Table of Contents:
This file will guide you through the model architecture built in python.
The architecture is chosen with simplicity mind; choosing an ideal architecture is non-trivial and is dealt with in the domain of AutoML and neural architecture search (NAS).
The figure below summarizes our project, and the flow of data.
In this section we will focus on the model creation pipeline using TensorFlow.
Within preprocess.ipynb
you find an example of how to prepare a given dataset.
Here we use the data from an accelerometer.
We recorded two movements.
For the first movement we hold the sensor in our hand to measure the idle state.
For the second movement we move the sensor in circles; we call this circle state.
We recorded each movement for at least 5 minutes.
If you don't have data available, you can enable the option to generate synthetic data.

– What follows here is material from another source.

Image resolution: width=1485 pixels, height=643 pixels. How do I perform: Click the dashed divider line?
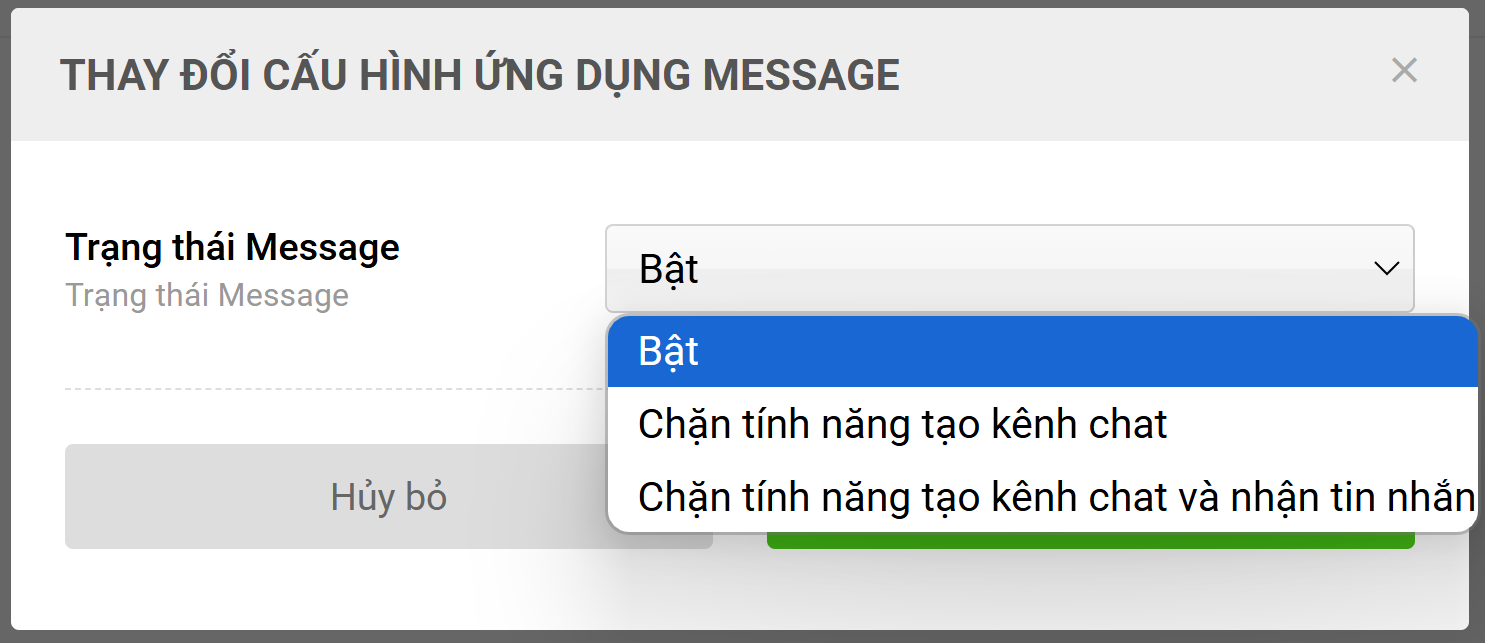[x=335, y=388]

Now we need to prepare the dataset in order to train the model.
After loading the data, we inspect our two classes which our AI should recognize later on; we do this by making two plots.
Both plots are clearly distinguishable.
You can find the plots in the preprocess.ipynb
file.
Some patterns can be recognized with the naked eye.
But that isn't necessarily transferrable to the AI.
For example, normalized data is often easier for an AI to interpret.
This is the most basic preprocessing we can do.
You can extend this and apply many more.
- For example:
- Fourier transform
- one-hot encoding
- median filter
Which methods you use depends on your data and what works well in experimentation.
Note: Every preprocessing step done before training has to be applied on the MCU, too.
In order to load data it may be helpful to rely on Keras tools.
For example, the function keras.utils.image_dataset_from_directory
is very convenient to organize and load image data.
After preprocessing you can start building your own AI.
Implementing AI algorithms from scratch is certainly possible, however when it gets to hardware acceleration, that'a a different kind of beast.
For this reason we use the TensorFlow framework; it's quite popular.
In the file model.ipynb
you find an exemplary model.
An AI model is based on different layers, when combined they can recognize patterns within data.
The most basic network layer is called a fully-connected or dense layer.
It can do everything a little bit and nothing too well.
We can think of an individual layer as a series of neurons.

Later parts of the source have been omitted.